Они расстались. По дороге к дому Андронов размышлял о том, что ему все-таки не совсем ясен этот Дзюба. Страаен, замкнут и Леонид. На селе его не считают нелюдимым. Скорее наоборот. Но при вопросах об отце он отмалчивается, отнекивается, словно тень Петра Тарасовича стоит у него за спиной. Как же складывались отношения между отцом и сыном?
С учительницей из Спасской школы-интерната Виктор Федорович встретился на другой день. Агния Мироновна была в свое время классным руководителем группы, в которой учился Леонид. Седая, подтянутая женщина с глубокими, «профессиональными», как отметил Андронов, морщинами от крыльев носа к углам рта и множеством продольных складок на лбу, несколько удивилась приходу Андронова.
– Дзюбу Леонида? Конечно, помню. Отличник. Но… – Агния Мироновна развела руками. – Неудобно говорить плохо о покойнике… Леонид, видите ли, был отличником поневоле. Раз я ему поставила тройку. До сих пор не могу забыть его лица отчаянного, молящего… Спросила на перемене: «Что с тобой?» – «Не пойду домой… Отец…» – «Он тебя бьет?» – «Нет, – отвечает – есть не даст. И страшно». Попыталась поговорить с Петром Тарасовичем. Как вы думаете, что он мне сказал?… «Вы учите, а воспитываю его я сам…»
– А потом?
– Леонид получал отличные оценки. Но любви к знаниям, к труду у него, по-моему, не было. И нет.
– Больше вы со стариком Дзюбой не говорили?
– Пробовала. В ответ – вопрос: «Леня плохо учится?» – «Нет». – «Вот и спасибочки». И весь разговор. Для Леонида учеба была изнурительней рабского труда.
На кордон Андронов с Леонидом уехали на следующее утро. До избы лесничего на берегу озера добрались к заходу солнца. Семейство Ефима Утробина обрадовалось приезду гостей, словно это был праздник в их бирючьей жизни.
– Осень нонче, слышь, ранняя. Сентябрь вон когда придет, а глухари токовать пошли. Вчера слышал.

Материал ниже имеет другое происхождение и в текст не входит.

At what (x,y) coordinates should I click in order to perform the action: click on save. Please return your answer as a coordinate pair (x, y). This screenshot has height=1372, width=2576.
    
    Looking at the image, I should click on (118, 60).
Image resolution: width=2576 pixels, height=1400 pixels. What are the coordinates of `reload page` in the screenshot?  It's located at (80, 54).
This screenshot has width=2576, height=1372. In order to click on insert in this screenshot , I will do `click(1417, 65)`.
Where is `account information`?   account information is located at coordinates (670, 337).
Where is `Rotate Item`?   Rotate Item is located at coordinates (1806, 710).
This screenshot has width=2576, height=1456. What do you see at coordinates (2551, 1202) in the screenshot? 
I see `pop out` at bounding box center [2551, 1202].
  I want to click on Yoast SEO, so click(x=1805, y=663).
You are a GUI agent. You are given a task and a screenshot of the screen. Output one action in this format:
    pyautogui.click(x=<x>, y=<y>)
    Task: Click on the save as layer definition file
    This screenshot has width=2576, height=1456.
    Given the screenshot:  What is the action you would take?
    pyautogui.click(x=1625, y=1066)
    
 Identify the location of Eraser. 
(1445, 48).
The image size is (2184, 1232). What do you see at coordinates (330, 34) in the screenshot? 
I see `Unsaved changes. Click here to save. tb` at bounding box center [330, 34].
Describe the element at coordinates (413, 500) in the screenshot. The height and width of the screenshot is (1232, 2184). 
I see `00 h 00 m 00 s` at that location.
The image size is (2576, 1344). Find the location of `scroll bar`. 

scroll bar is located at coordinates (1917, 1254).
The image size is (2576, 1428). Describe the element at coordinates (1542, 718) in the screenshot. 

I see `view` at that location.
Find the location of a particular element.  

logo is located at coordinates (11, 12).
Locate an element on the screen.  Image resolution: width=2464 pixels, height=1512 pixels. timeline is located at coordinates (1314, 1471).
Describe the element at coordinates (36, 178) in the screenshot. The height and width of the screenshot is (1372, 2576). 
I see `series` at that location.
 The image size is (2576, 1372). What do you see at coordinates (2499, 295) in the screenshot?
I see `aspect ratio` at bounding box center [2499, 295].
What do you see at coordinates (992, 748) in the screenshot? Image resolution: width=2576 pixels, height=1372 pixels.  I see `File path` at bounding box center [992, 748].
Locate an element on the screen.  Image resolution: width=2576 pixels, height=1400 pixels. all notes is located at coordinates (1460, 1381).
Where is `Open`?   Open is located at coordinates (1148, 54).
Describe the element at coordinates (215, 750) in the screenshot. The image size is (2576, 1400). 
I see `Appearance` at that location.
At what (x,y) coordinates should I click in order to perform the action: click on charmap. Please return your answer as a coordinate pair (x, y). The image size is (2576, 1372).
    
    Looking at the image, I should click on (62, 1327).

– Спутал, поди, Ефим, – улыбнулся Леонид. – Обрадовать хочешь. Рано осеннему току быть. Перелетные – другое дело.
– Рано! Сам знаю, рано! – Достав коробок спичек, Ефим спрятал его под столом. – А вот вышел заутро и…
Тут лесничий защелкал ногтем по коробку, точь-в-точь как токующий каменный глухарь.
Рассмеялись и гости, и дорожная лесничиха, и их двое детей: подростково вытянувшаяся дочка и круглолицый мальчишка лет десяти.
– Затемно отправимся, – продолжал лесничий. – На лодке дойдем до лиственничного бора. Там они токуют. Собак не надо. В бору сушь, а свету и прозрачности столько, что воробья на другой опушке увидите.
Леонид сам очень осторожно завел разговор о своем пребывании здесь. Взрослые разговорились, а детишки отправились спать.
– Да, Ефим, а когда мы с тобой тигрицу слышали, помнишь, в скалах ревела? – спросил Леонид.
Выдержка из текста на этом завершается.